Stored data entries
■ ■ ■ ■ ■ ■ ■

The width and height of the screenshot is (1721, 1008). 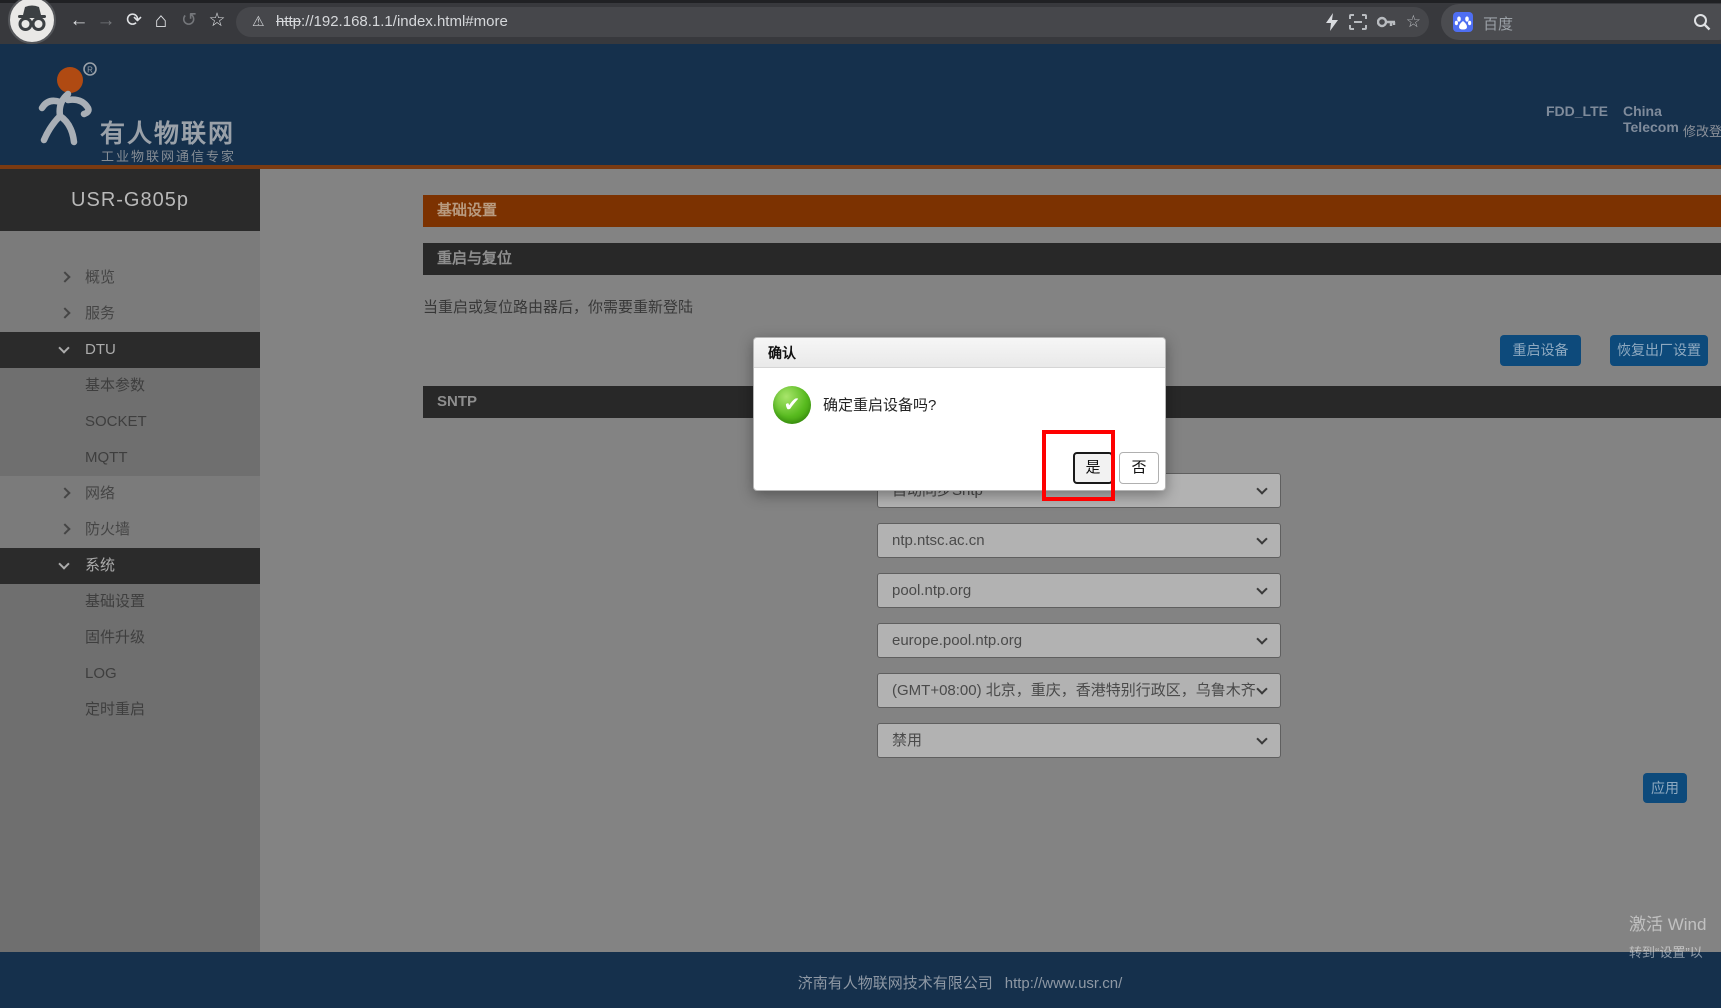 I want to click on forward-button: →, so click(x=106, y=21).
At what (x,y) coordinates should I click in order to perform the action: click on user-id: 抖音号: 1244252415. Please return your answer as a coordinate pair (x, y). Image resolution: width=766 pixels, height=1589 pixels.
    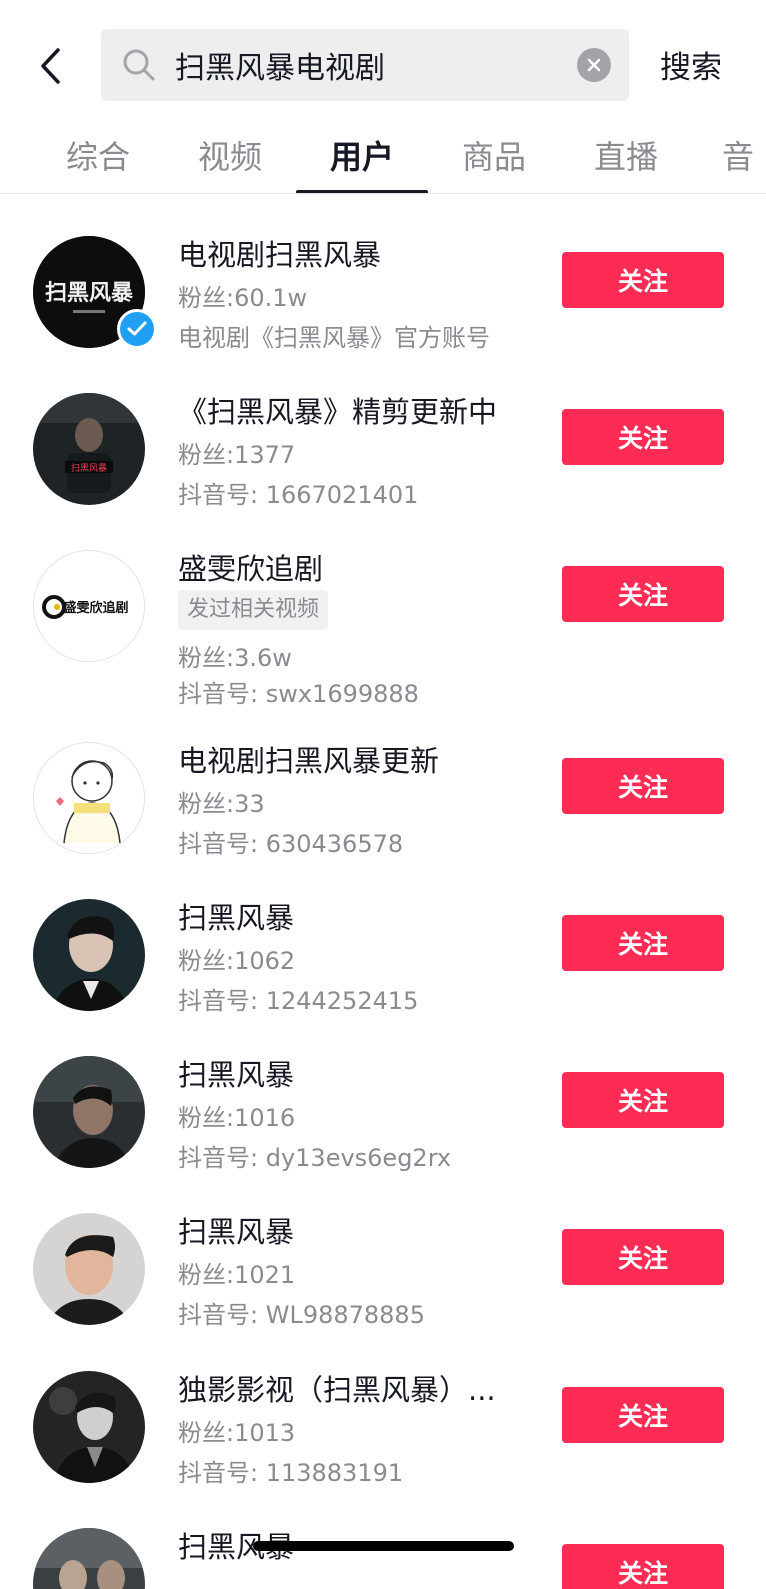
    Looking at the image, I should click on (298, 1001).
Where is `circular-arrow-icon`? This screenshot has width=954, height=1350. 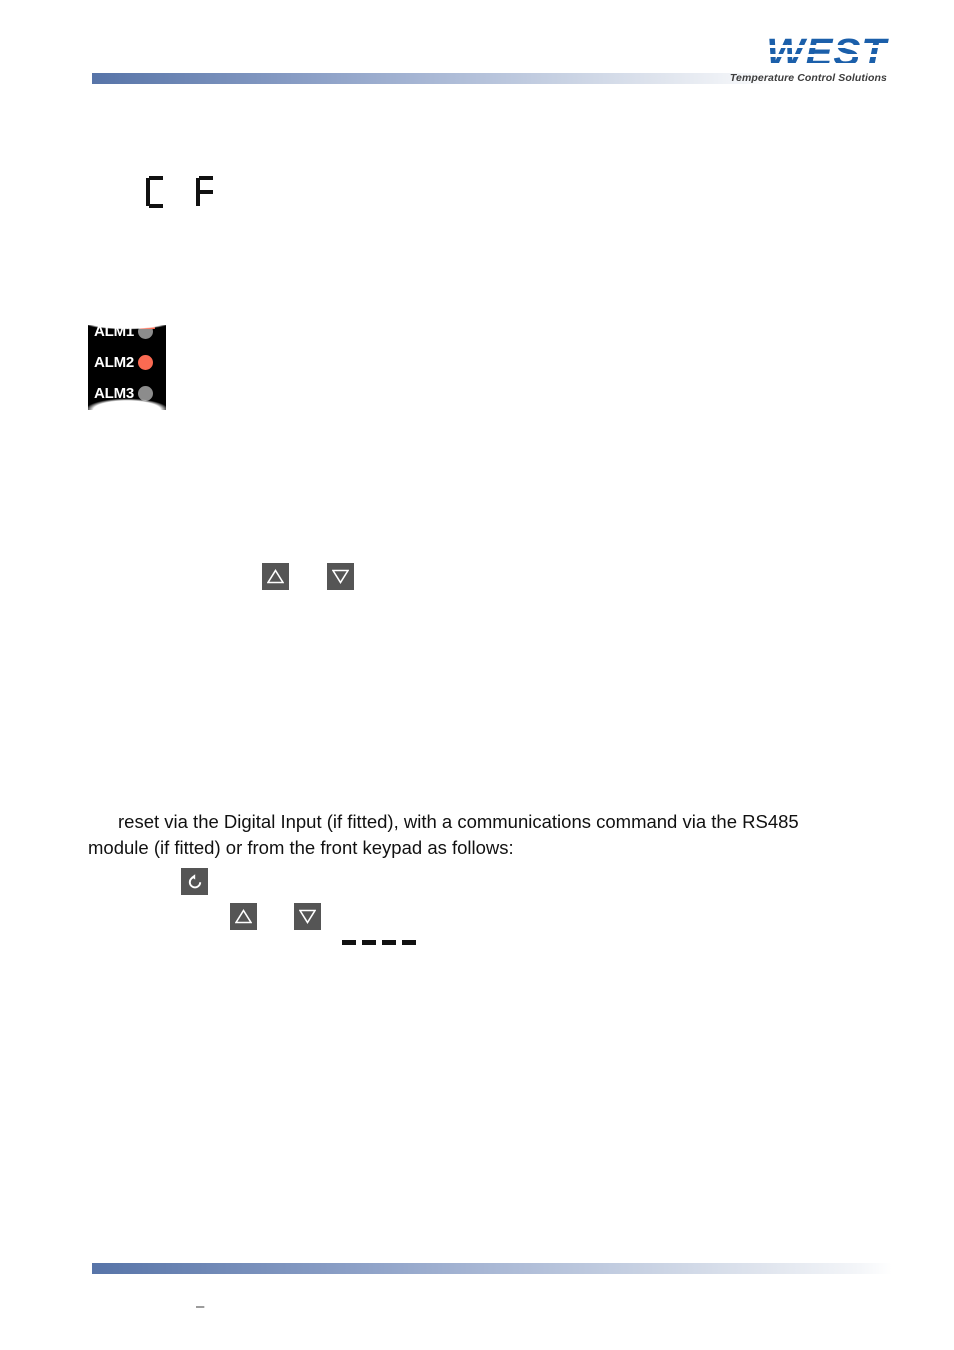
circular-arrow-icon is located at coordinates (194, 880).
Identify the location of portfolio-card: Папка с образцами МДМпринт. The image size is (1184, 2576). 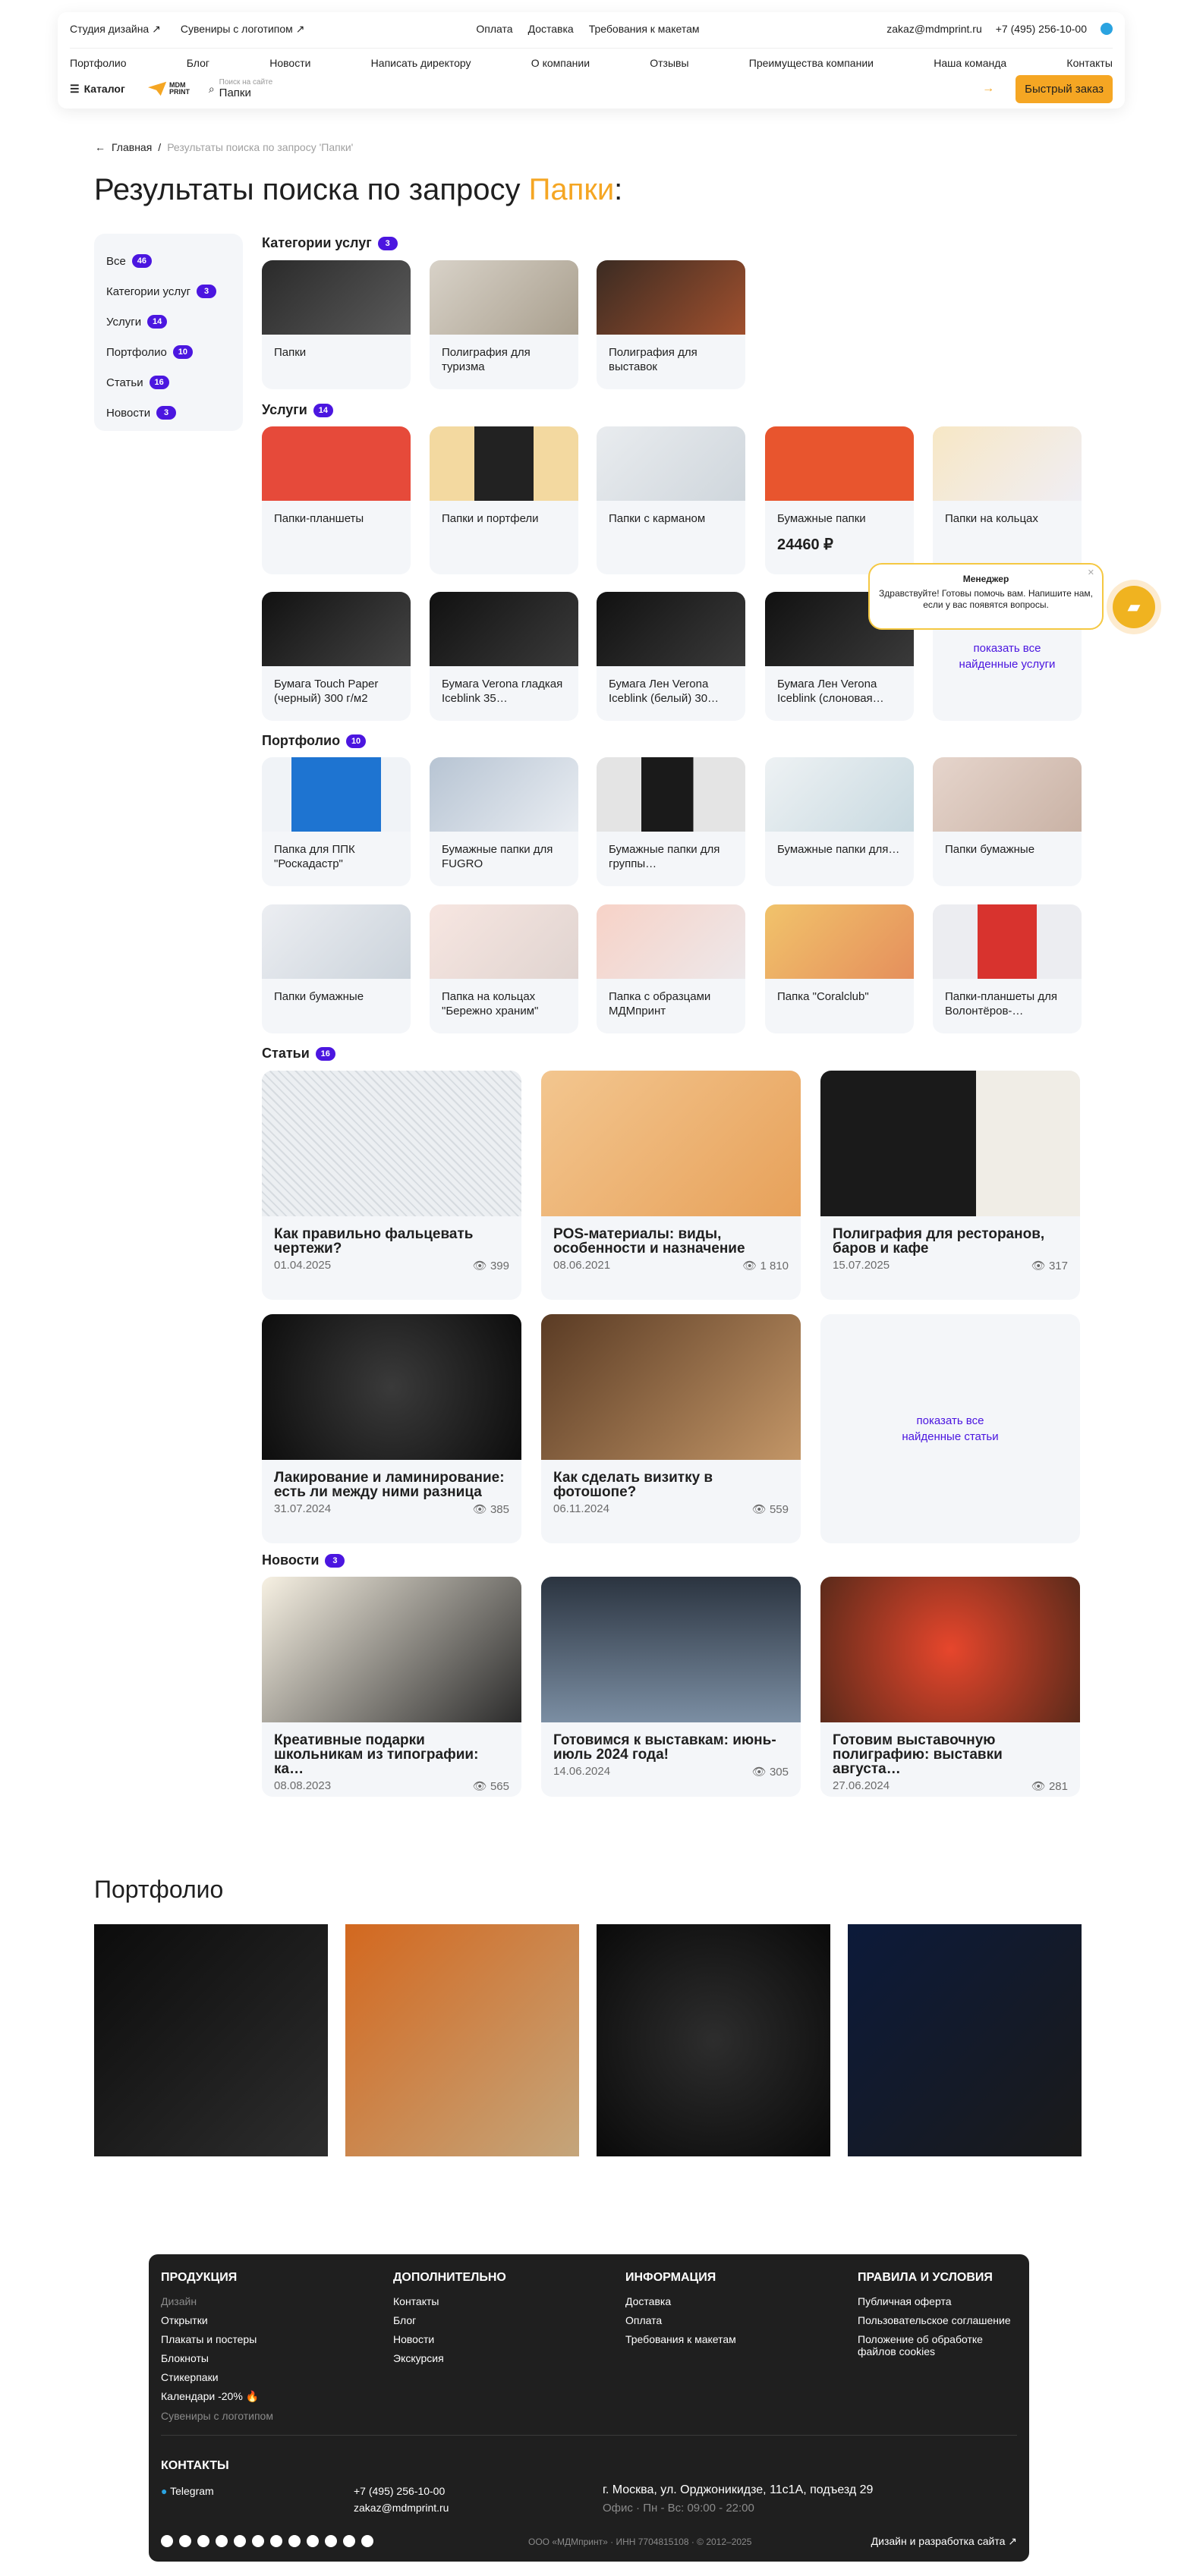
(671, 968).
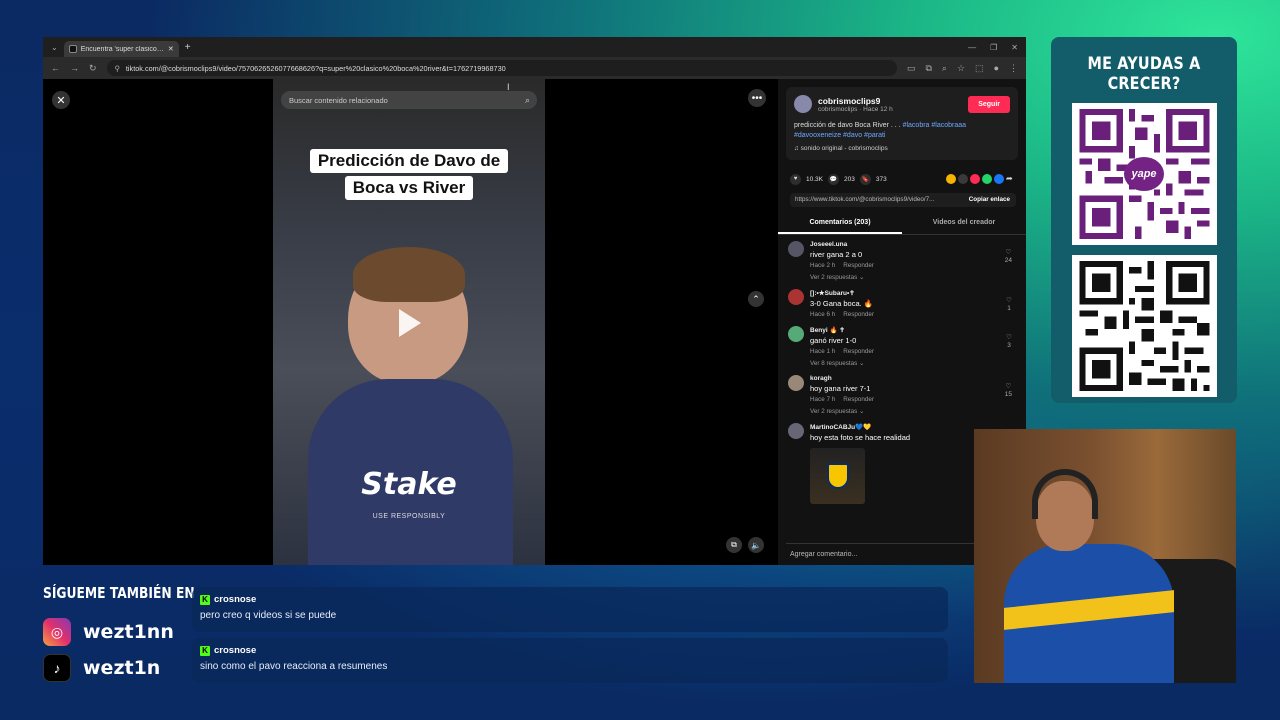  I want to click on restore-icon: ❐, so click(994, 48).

■ ■ ■ ■ ■ ■ ■

Output the entries exactly as they appear, beginning with the line that contains "has width=954, height=1350." and continuing through the last line of the entries, both ends included. Leave the pictures out.

### EXPECTED ANSWER
Where is `circular-arrow-icon`? This screenshot has width=954, height=1350. 
circular-arrow-icon is located at coordinates (194, 880).
Identify the location of portfolio-card: Папка с образцами МДМпринт. The image size is (1184, 2576). 
(671, 968).
  I want to click on restore-icon: ❐, so click(994, 48).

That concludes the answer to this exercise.